Licensed bed and breakfasts: B&B operators holding a valid state license operate under West Virginia Code Title 16 health and safety provisions, not the STR framework.
Student housing operated by institutions: University-affiliated housing and dormitory arrangements are exempt from short-term rental regulations at both the state and municipal levels.
10. Legislative Developments
As of May 2026, West Virginia has not enacted a statewide short-term rental registration statute, and no active bill addressing STR licensing, platform reporting mandates, or occupancy caps is currently before the West Virginia Legislature.
The most recent enacted change affecting short-term rental operators was the codification of the state's 6% Consumers Sales and Service Tax collection requirement for marketplace facilitators under West Virginia Code §11-15B, which took effect on January 1, 2020, and brought platforms like Airbnb into mandatory tax remittance.
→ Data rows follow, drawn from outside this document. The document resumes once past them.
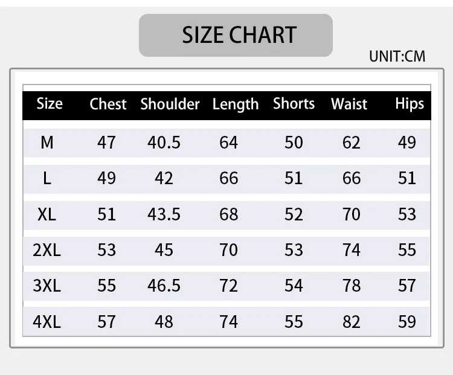Select the chest value 47 for M

[106, 143]
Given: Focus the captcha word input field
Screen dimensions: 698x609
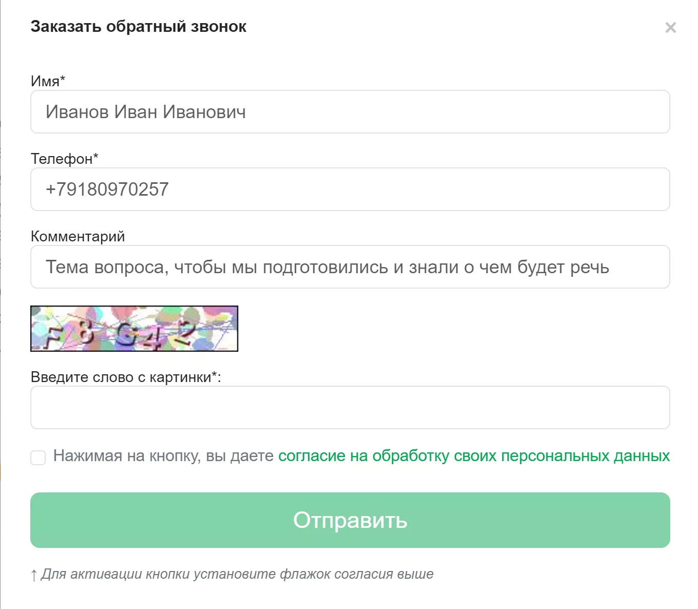Looking at the screenshot, I should point(350,408).
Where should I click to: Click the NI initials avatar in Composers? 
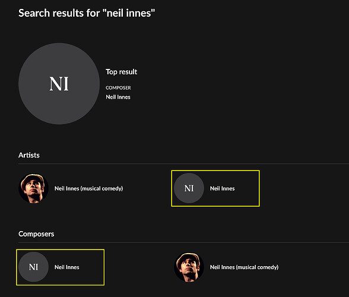click(33, 267)
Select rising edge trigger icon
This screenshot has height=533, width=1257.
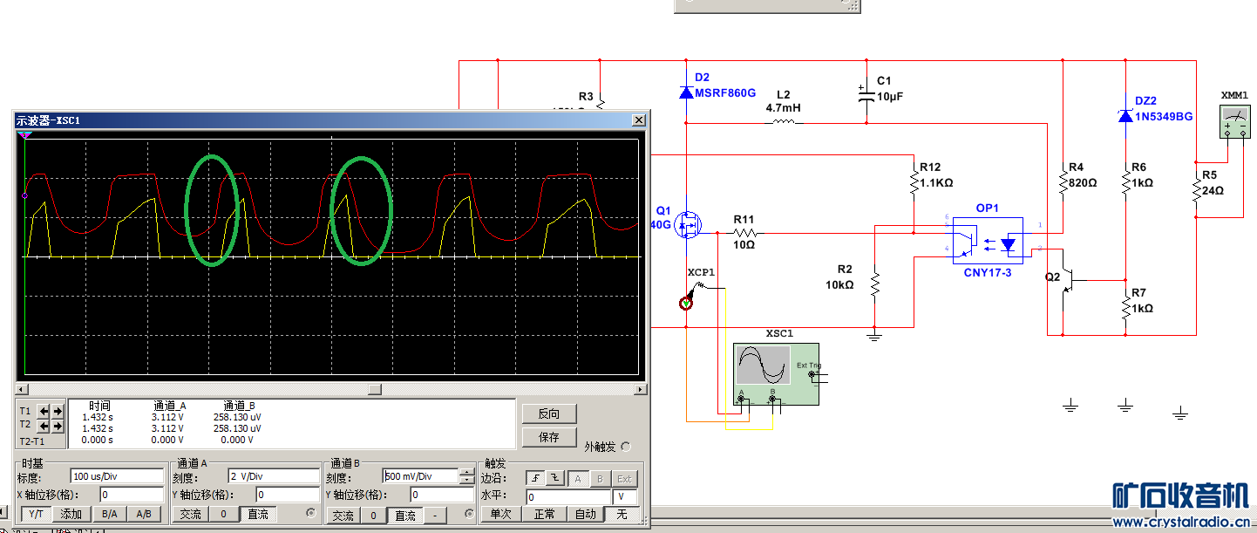pos(534,478)
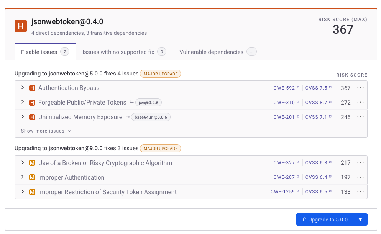Expand the Forgeable Public/Private Tokens row

23,102
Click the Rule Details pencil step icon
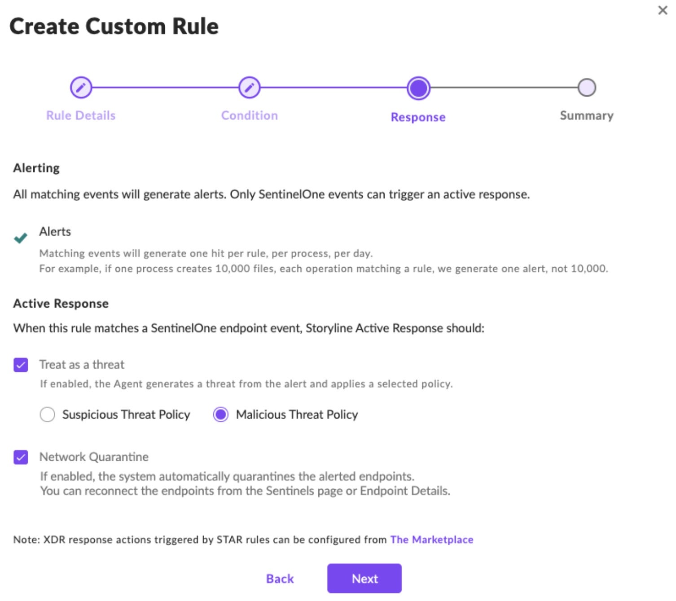The width and height of the screenshot is (676, 601). point(81,88)

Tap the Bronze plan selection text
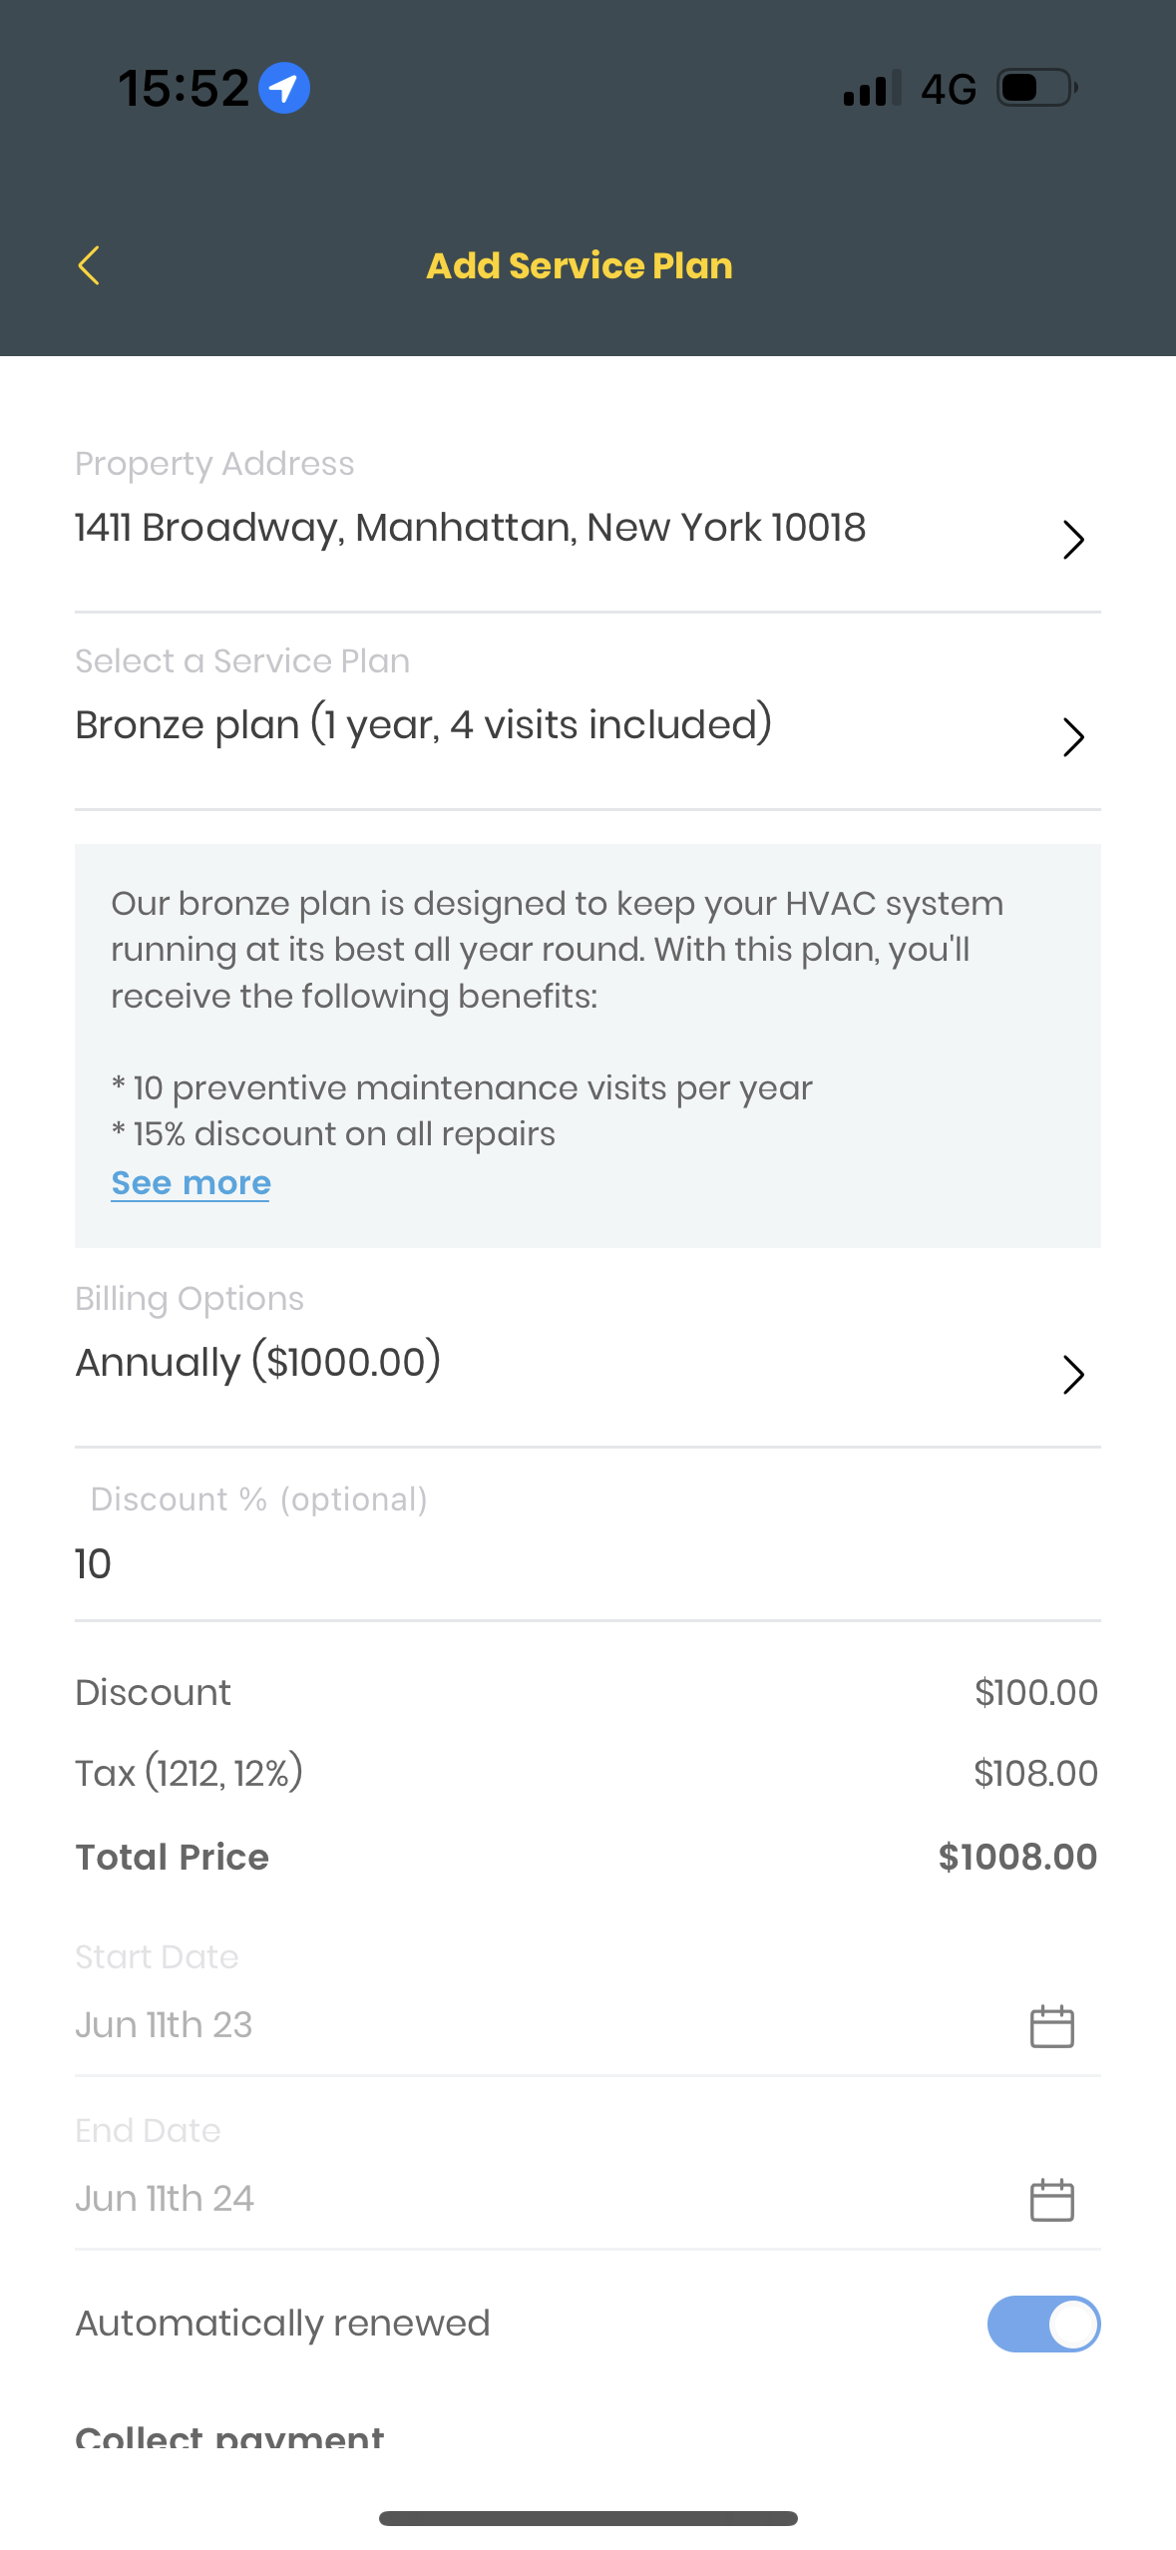(424, 725)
Regulation of short-term rentals in West Virginia remains almost entirely at the municipal level, meaning legislative developments to monitor are those originating in city and county councils, not the state legislature.
Hosts operating under Airbnb rules in West Virginia should watch Charleston, Morgantown, and Harpers Ferry municipal sessions, where STR zoning ordinances have seen the most activity in the 2024-2026 period.
11. Resources and Contact Information
Government Agencies
West Virginia does not maintain a single statewide STR enforcement agency. Regulatory authority is split across the following bodies.
West Virginia State Tax Department
Address: 1001 Lee Street East, Charleston, WV 25301
Phone: (304) 558-3333
Website: tax.wv.gov
West Virginia Secretary of State, Business Registration
Address: 1900 Kanawha Blvd East, Building 1, Suite 157-K, Charleston, WV 25305
Phone: (304) 558-8000
Website: sos.wv.gov
Municipal zoning and licensing offices vary by city. Hosts must contact their local city or county government directly for permit and zoning inquiries specific to their property address.
Filing Complaints
Suspected unlicensed or non-compliant STR activity is reported through the relevant local government office, typically the city zoning department or county commission. The West Virginia State Tax Department handles complaints related to unpaid or unreported accommodation taxes at (304) 558-3333.
Disclaimer
This information is provided for general guidance only and does not constitute legal advice. Short-term rental regulations in West Virginia are complex and subject to change.
Hosts should consult with qualified legal counsel and tax professionals to ensure full compliance with all applicable laws and regulations. The enforcement space continues to evolve, and hosts are responsible for staying informed of current requirements.